I Write Things

17 2 2
                                    

Hello there!
These are my random thoughts in words. I know! It should be personally kept but oh well here you are! 

It is wild random! > <"


To them, who my world dwells with theirs, thank you.

5:40 a.m.
Truth is, he never loved anybody. He's gone cold of love since his mama left him to his uncle, who soon died to leave him to work on his own since 9th grade. It was tough and inexplicable for him, but I understood.
He would always say, "that (love) shit non-existent."

Tell me.
Will you love a man like him? Because I would.

6:10 a.m.
She stood up and talked early in the morning.
She's so beautiful. And I couldn't imagine my life without her.
I cherish her more than anything.
She's my-

"Hello? Am I talking to nobody? Right. Enjoy your rumbling stomach."

mom. :)

7:15 a.m.
Waking up to a rainy day is better than anything.
Surely a sip of coffee and a slice of cake would make a great start of the day.
Ugh, I missed this.

3:10 p.m.
Actress|
She lives her life under the spotlight and in the sight of everybody. Because of his, she grew too conscious of her littlest acts that it consequently took away her own freedom to explore things. She's restricted, tied, and just worn out. 

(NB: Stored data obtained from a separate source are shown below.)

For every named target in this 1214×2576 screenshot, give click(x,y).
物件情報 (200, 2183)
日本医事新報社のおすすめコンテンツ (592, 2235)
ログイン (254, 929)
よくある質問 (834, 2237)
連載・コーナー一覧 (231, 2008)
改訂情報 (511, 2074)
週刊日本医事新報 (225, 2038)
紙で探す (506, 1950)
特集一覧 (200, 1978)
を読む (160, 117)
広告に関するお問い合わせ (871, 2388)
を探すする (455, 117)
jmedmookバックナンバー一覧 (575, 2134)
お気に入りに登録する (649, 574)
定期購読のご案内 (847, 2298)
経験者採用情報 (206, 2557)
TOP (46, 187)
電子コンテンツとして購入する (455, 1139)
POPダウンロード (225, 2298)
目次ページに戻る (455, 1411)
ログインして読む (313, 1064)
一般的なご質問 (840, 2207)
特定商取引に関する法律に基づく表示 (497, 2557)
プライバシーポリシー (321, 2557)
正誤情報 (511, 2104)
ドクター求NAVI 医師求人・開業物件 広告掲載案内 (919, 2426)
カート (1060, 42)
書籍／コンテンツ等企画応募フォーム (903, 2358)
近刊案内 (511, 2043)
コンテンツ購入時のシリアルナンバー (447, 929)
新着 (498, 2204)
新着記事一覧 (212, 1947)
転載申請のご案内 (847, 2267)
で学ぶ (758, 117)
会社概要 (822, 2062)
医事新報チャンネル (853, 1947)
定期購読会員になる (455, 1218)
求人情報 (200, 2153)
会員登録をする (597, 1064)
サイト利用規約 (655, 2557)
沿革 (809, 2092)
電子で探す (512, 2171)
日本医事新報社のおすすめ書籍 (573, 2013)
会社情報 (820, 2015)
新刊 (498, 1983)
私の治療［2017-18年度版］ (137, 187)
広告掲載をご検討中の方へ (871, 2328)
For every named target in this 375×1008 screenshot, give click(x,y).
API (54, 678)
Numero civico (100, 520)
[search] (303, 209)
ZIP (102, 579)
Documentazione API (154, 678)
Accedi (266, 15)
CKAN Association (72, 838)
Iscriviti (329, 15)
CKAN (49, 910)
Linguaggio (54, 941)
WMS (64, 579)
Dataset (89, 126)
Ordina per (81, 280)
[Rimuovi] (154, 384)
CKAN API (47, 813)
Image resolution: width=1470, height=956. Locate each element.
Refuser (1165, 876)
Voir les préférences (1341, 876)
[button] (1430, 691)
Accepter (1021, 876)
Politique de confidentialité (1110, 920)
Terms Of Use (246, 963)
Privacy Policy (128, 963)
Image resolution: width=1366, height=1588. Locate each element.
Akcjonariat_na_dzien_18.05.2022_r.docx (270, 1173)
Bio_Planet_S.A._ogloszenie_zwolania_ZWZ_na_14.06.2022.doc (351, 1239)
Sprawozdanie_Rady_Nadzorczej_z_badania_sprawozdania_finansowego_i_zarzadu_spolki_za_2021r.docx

When am I going to keep living this way? She spoke to herself coldly, deadly.

She lost all hope.

2:36 p.m.
As I leaned against this worn out couch in the attic with my phone pressed close to my face, I scrolled through my feed in this cracked screen; and there I see, the smile million miles away from me.
He's too far; I will never be able to see him every day like I used to, ever again. Ever again? 

I never wanted to hope for him to come back or whatever, but I know deep inside me I still long somehow to see him again. 

He's just so beautiful, I thought.

His pretty smile never changed, but he changed.

It broke my heart to see him again after several months of silence - even though just through this picture.
It feels shattering and lonely.

But who's this girl with him?
They look happy.

I wondered, and for a moment I felt jealous. Envious. But no, 

Love. never again. never. ever.

4:26 p.m.
And so far as today, I grew up to see love as a complicated matter.
It is messy and all hurtful;

4:38 p.m.
She made everything seemed okay as though she's tied with this fight of life inside the sides of her mind; she shines brightly with light that seemed eternal and pure when actually -

4:39 p.m.
He knew he's not who everyone labels him; he's above everyone's notion and rumors.
So he stood his ground, fought for his own self,
And marked a comma where everyone marked a period.